Items from a dataset

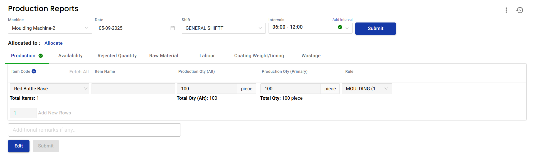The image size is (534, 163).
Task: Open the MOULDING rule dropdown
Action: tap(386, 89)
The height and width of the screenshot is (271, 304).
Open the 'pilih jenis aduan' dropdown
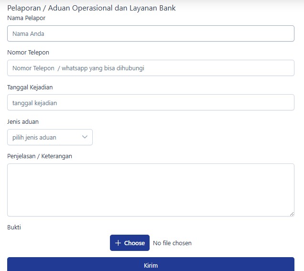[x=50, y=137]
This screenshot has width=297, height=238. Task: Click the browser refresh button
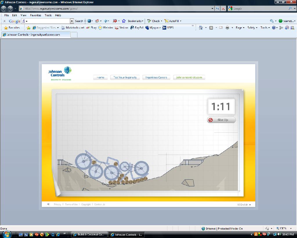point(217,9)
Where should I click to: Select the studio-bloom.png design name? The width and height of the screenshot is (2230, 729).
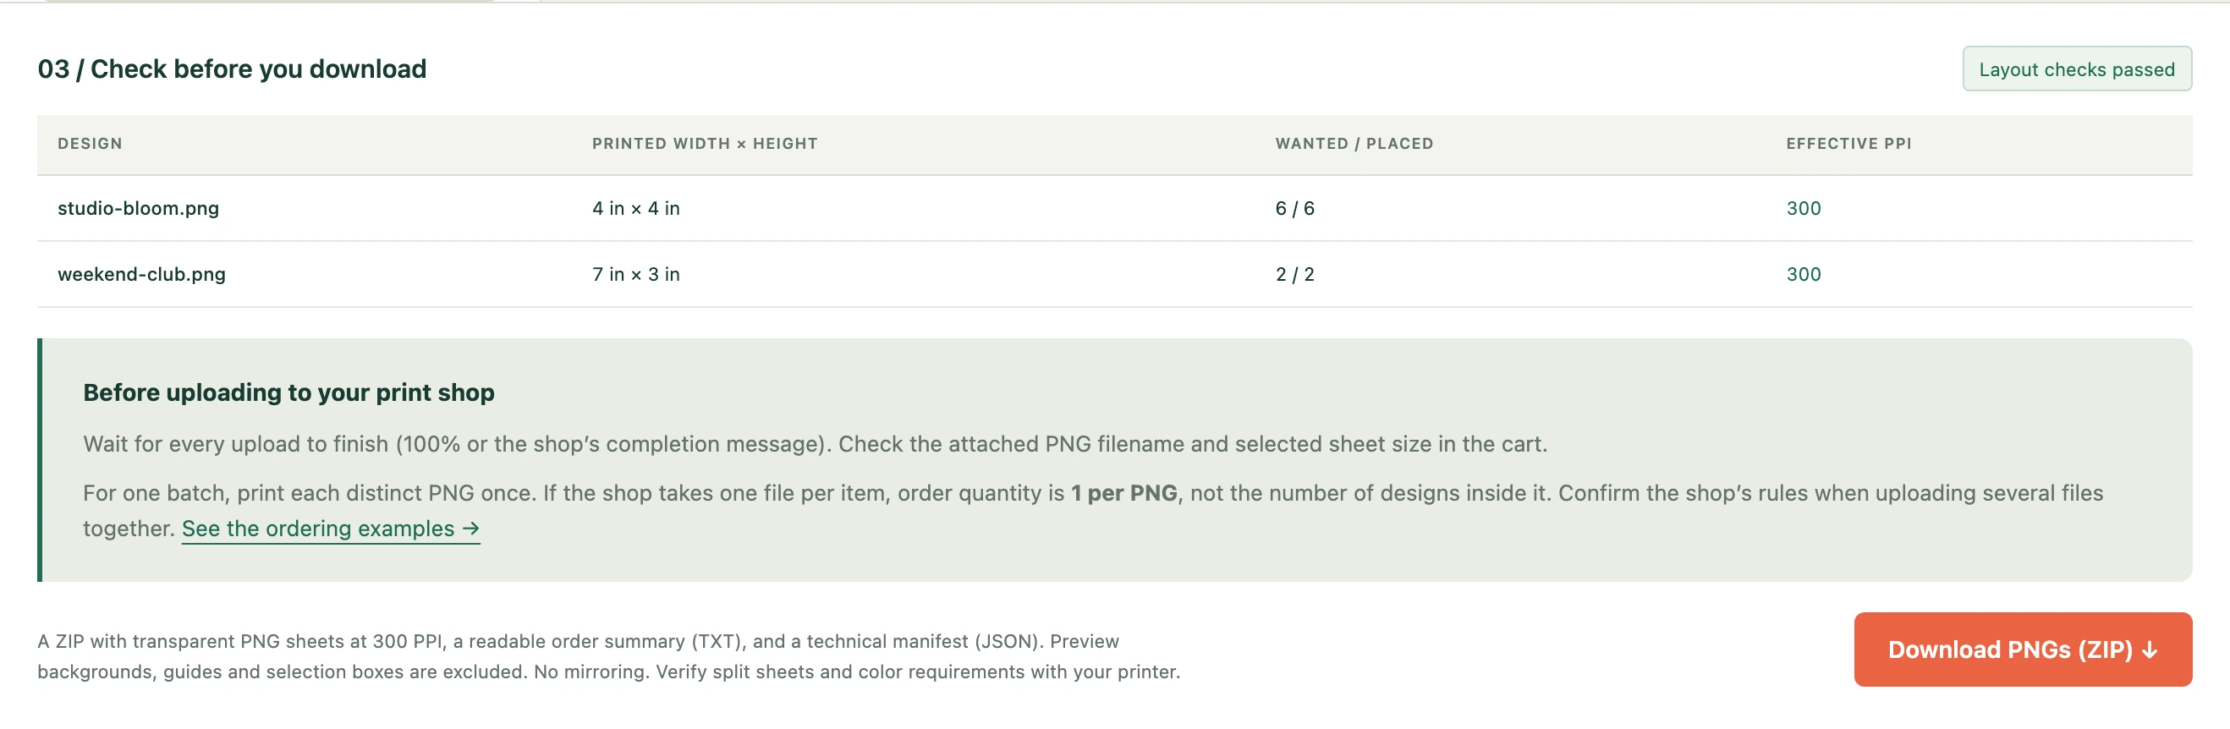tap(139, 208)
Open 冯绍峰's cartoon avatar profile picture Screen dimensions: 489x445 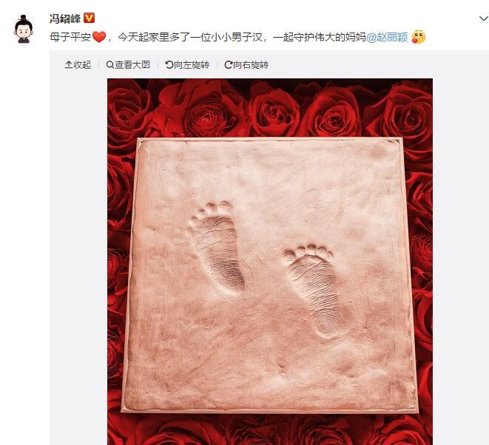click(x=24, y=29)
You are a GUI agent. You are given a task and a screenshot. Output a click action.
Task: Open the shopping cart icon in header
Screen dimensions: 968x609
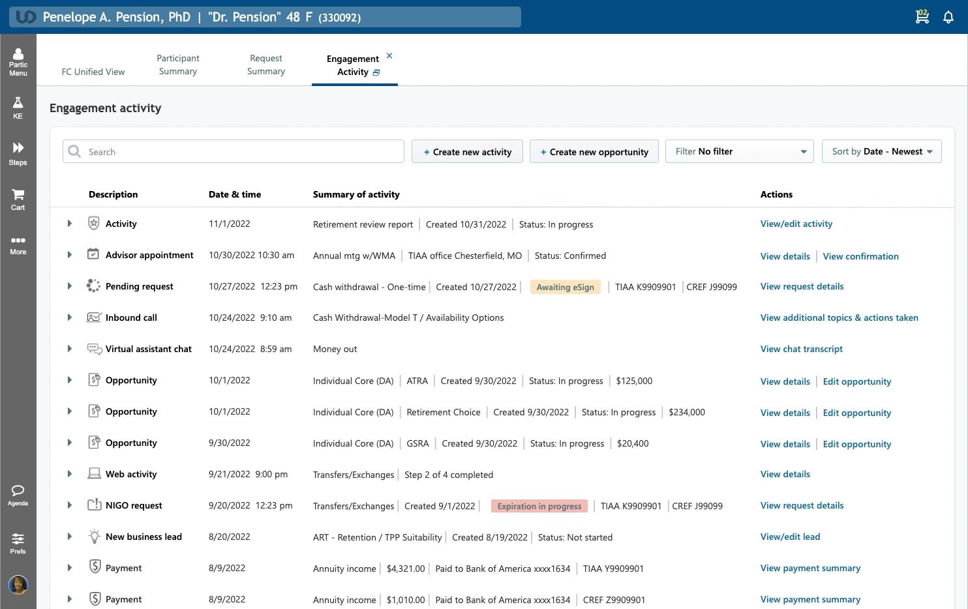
==
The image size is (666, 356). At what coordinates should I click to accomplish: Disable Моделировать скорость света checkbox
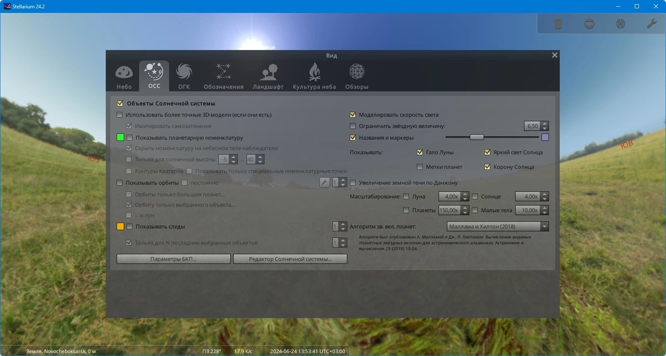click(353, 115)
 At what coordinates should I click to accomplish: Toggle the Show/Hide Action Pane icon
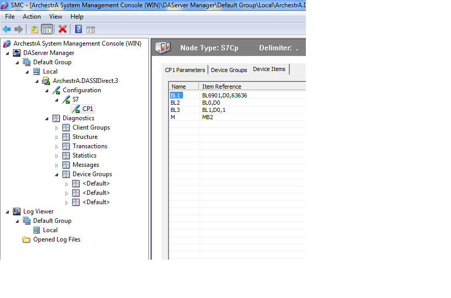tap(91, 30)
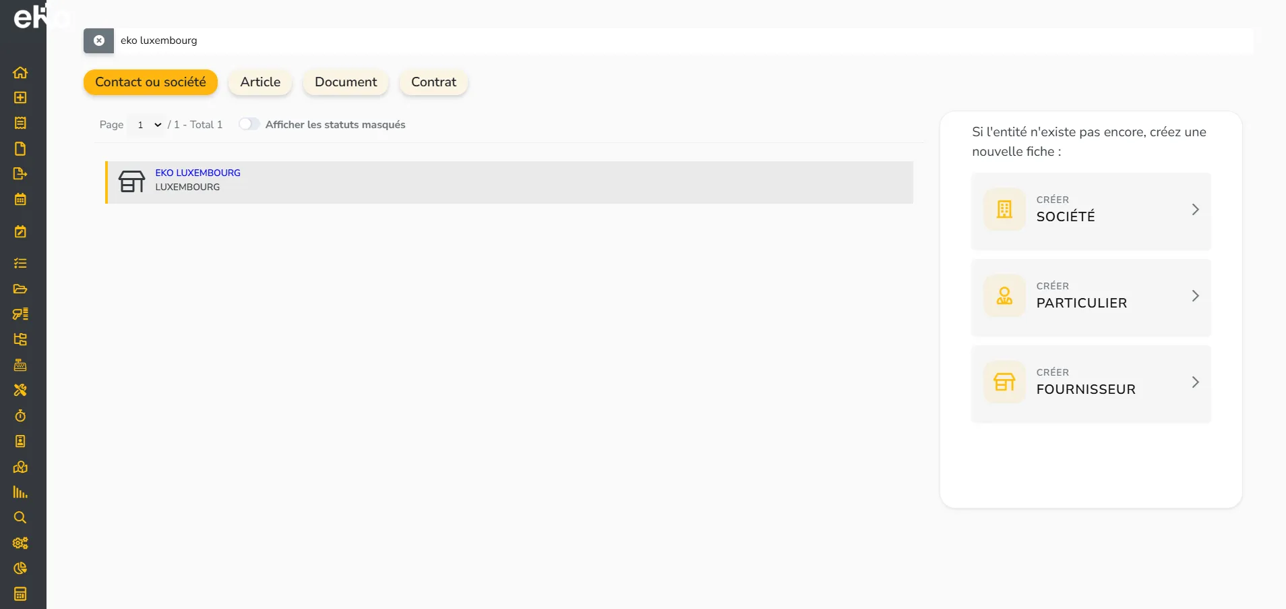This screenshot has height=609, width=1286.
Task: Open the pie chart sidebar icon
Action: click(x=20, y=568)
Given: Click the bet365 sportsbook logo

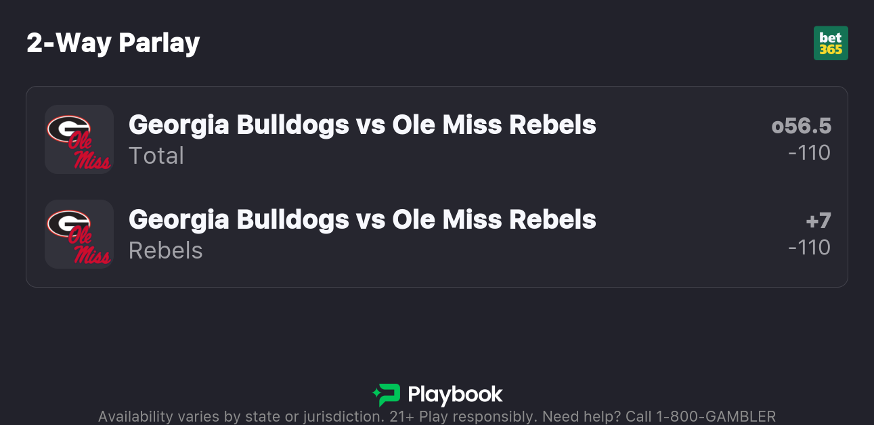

Task to carry out — Lines wanted from the entries above: the one with "The image size is (666, 356).", the one with "Given: Click the bet365 sportsbook logo", and all lines between. Please copy them exactly, without the pictures and without anything else.

Exercise result —
The image size is (666, 356). At what coordinates should I click to accomplish: Disable Моделировать скорость света checkbox
click(353, 115)
 At what coordinates should I click to accomplish: Toggle the Show/Hide Action Pane icon
tap(91, 30)
This screenshot has height=609, width=1286.
Task: Open the pie chart sidebar icon
Action: click(x=20, y=568)
Given: Click the bet365 sportsbook logo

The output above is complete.